**Brief**
Pull every line holding the word "output" from the data below and copy it.

**Data listing**
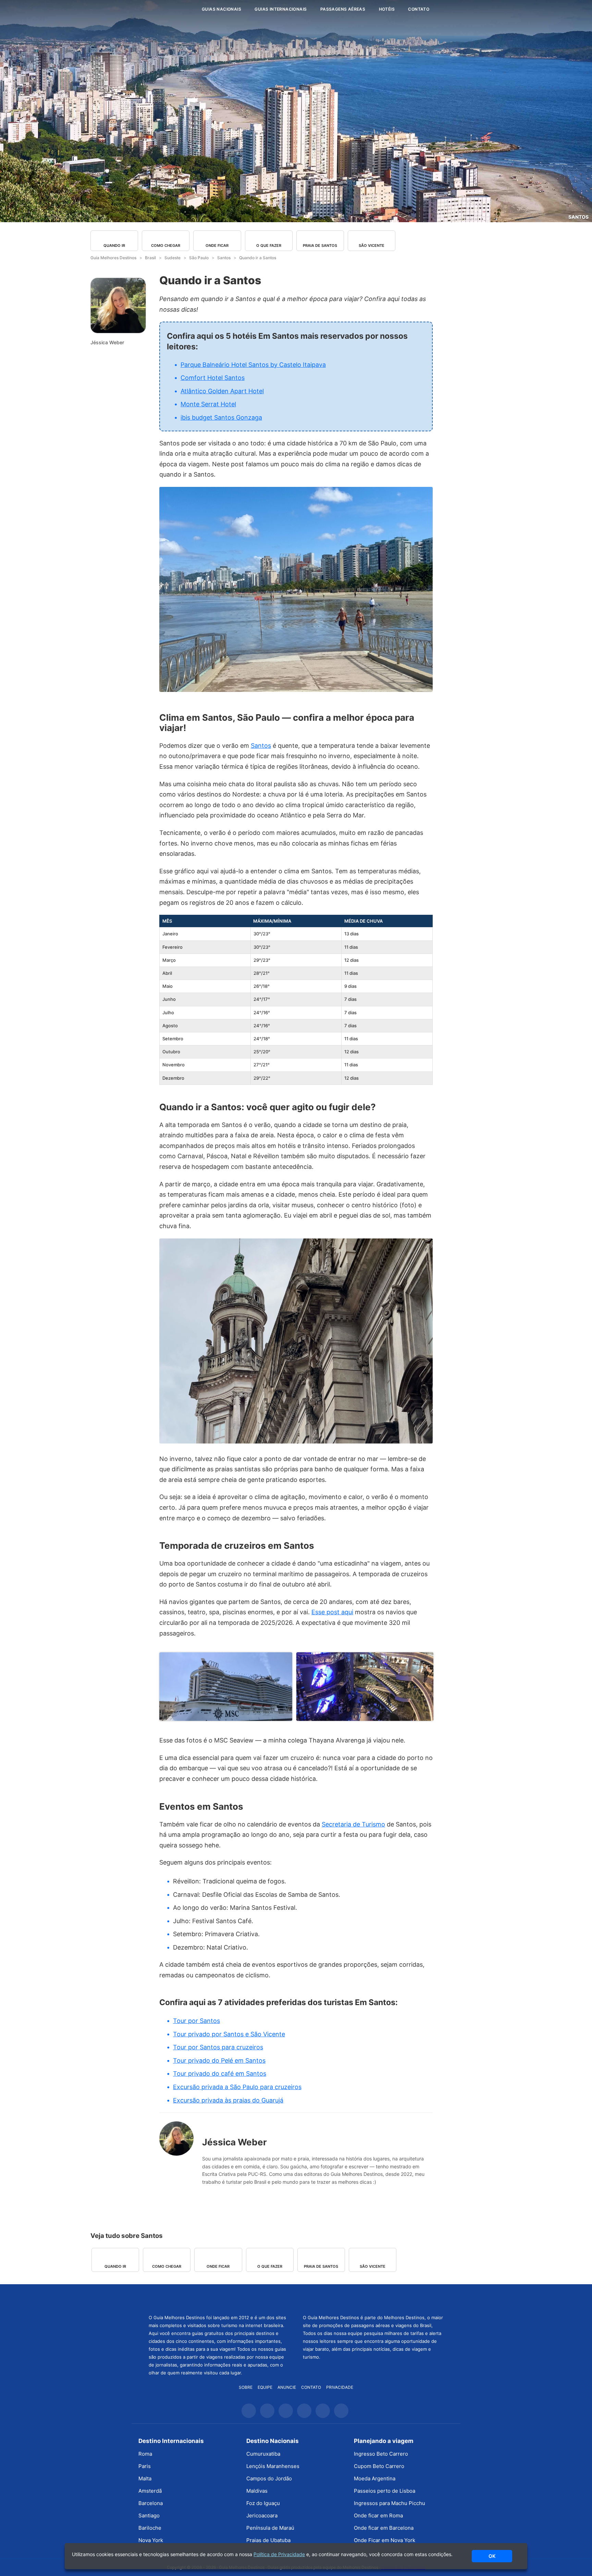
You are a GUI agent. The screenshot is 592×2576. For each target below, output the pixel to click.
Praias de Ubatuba (268, 2540)
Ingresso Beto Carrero (381, 2454)
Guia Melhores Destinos (155, 9)
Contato (418, 9)
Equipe (265, 2387)
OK (492, 2556)
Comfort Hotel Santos (213, 377)
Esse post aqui (332, 1612)
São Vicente (371, 245)
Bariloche (149, 2528)
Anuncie (287, 2387)
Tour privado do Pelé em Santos (219, 2060)
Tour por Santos (196, 2020)
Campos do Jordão (269, 2478)
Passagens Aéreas (342, 9)
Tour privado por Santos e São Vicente (229, 2034)
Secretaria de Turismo (353, 1824)
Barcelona (150, 2503)
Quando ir (114, 245)
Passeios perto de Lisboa (384, 2491)
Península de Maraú (270, 2528)
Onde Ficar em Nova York (384, 2540)
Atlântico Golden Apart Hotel (222, 391)
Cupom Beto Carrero (379, 2466)
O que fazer (268, 245)
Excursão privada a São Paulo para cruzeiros (237, 2086)
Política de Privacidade (279, 2554)
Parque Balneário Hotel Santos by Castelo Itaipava (253, 364)
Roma (145, 2454)
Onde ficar (217, 245)
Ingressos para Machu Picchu (389, 2503)
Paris (144, 2466)
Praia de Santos (320, 245)
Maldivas (257, 2491)
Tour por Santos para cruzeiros (218, 2047)
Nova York (150, 2540)
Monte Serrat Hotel (208, 404)
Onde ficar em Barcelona (384, 2528)
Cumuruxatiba (263, 2454)
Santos (578, 217)
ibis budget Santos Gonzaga (221, 417)
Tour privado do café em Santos (219, 2073)
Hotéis (387, 9)
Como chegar (165, 245)
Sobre (245, 2387)
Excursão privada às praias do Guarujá (228, 2100)
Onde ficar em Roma (378, 2515)
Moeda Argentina (374, 2478)
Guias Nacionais (221, 9)
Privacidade (339, 2387)
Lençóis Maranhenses (272, 2466)
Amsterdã (150, 2491)
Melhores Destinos (373, 2298)
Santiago (149, 2515)
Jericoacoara (262, 2515)
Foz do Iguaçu (263, 2503)
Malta (144, 2478)
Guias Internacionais (281, 9)
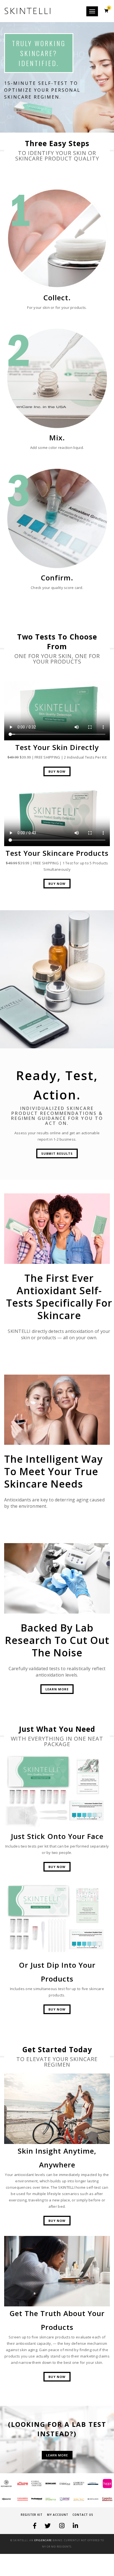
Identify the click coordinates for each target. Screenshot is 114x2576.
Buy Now (57, 771)
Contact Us (82, 2515)
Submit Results (57, 1153)
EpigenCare (43, 2540)
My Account (57, 2515)
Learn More (57, 1689)
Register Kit (32, 2515)
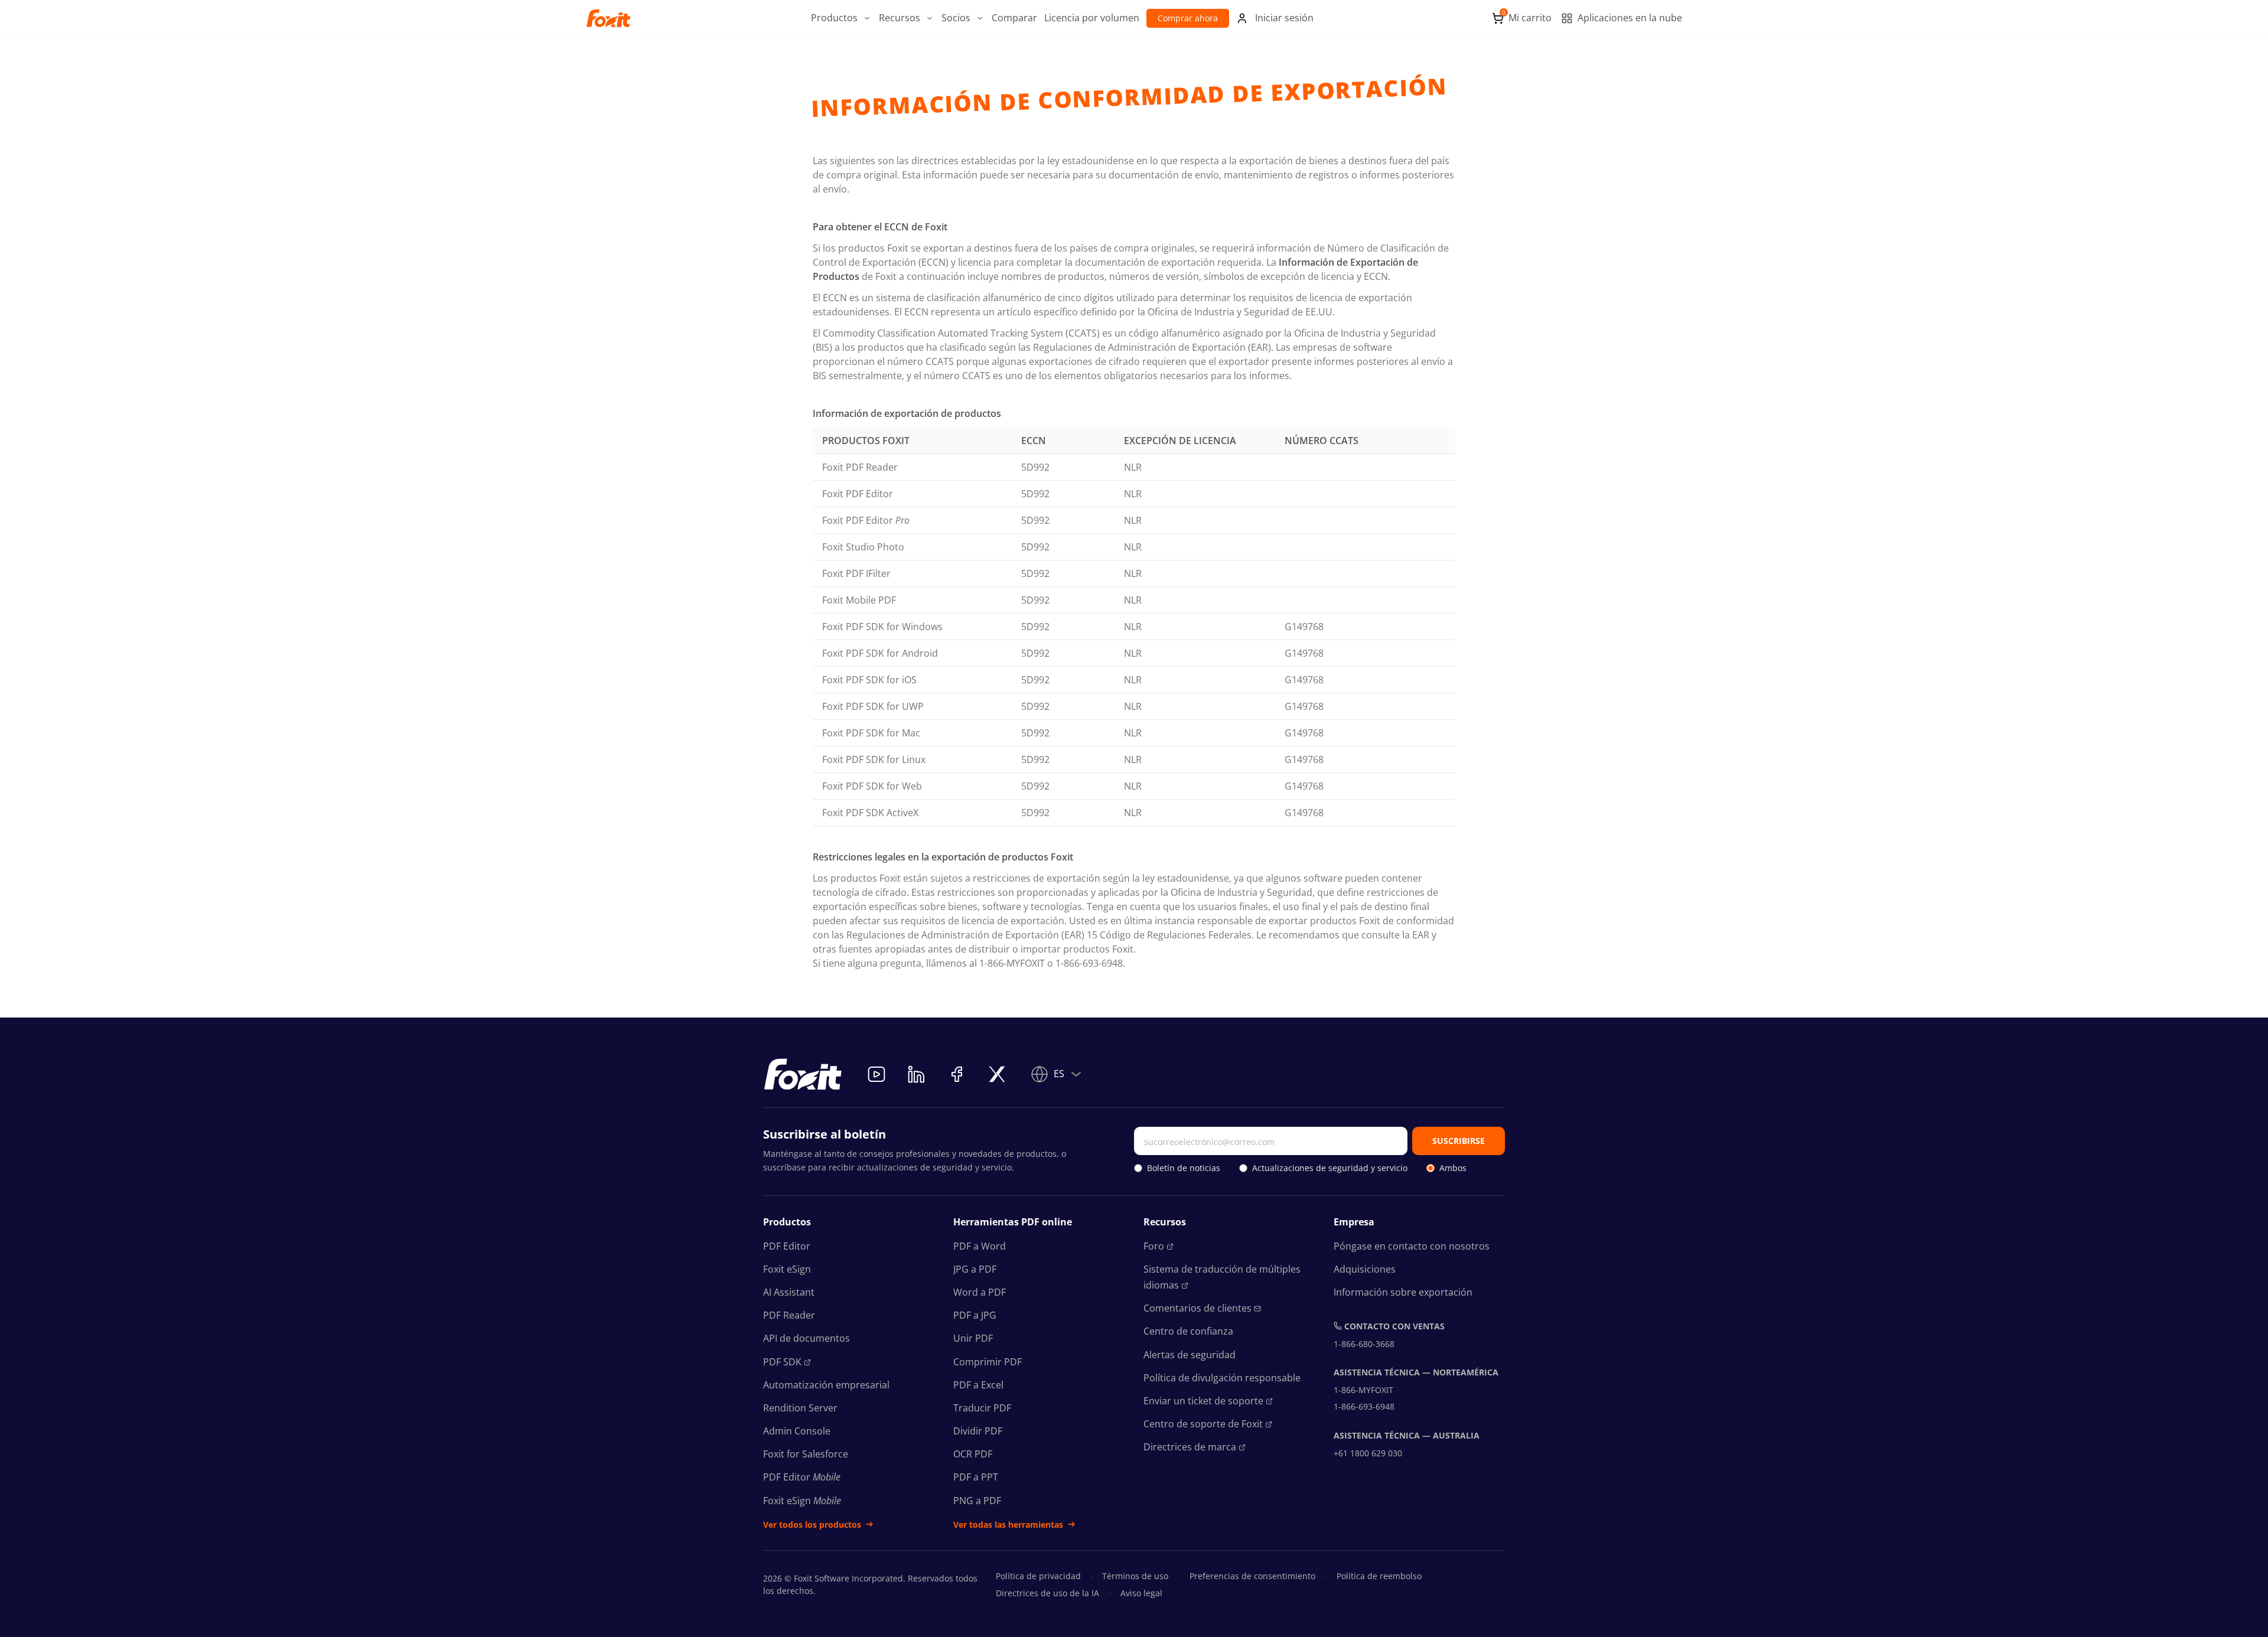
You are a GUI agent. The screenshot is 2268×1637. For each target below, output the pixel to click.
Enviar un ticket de (1203, 1400)
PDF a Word (979, 1246)
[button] (841, 18)
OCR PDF (972, 1453)
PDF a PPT (975, 1476)
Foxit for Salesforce (805, 1453)
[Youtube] (876, 1074)
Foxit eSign (787, 1269)
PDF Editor (786, 1246)
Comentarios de (1197, 1308)
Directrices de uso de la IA (1047, 1593)
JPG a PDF (974, 1269)
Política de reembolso (1379, 1575)
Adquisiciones (1365, 1269)
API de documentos (806, 1338)
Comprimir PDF (987, 1361)
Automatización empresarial (826, 1384)
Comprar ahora (1188, 18)
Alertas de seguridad (1189, 1354)
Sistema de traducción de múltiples (1222, 1277)
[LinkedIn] (916, 1074)
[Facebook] (957, 1074)
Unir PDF (973, 1338)
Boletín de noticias (1183, 1167)
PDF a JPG (974, 1315)
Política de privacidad (1038, 1575)
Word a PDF (979, 1292)
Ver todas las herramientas (1008, 1524)
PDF (782, 1361)
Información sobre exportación (1403, 1292)
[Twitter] (997, 1074)
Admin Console (796, 1430)
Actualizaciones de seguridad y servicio (1329, 1167)
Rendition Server (800, 1407)
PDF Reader (789, 1315)
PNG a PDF (977, 1500)
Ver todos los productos (812, 1524)
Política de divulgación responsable (1222, 1377)
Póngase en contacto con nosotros (1412, 1246)
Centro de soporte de (1203, 1423)
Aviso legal (1141, 1593)
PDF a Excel (978, 1384)
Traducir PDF (982, 1407)
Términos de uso (1135, 1575)
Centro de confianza (1188, 1331)
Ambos (1453, 1167)
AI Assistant (788, 1292)
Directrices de (1189, 1446)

**Solution**
You are a GUI agent. The screenshot is 592×2576. For each target below, output the pixel to click.
You are a GUI agent. The screenshot is 2268×1637. For each target below, output the pixel to click.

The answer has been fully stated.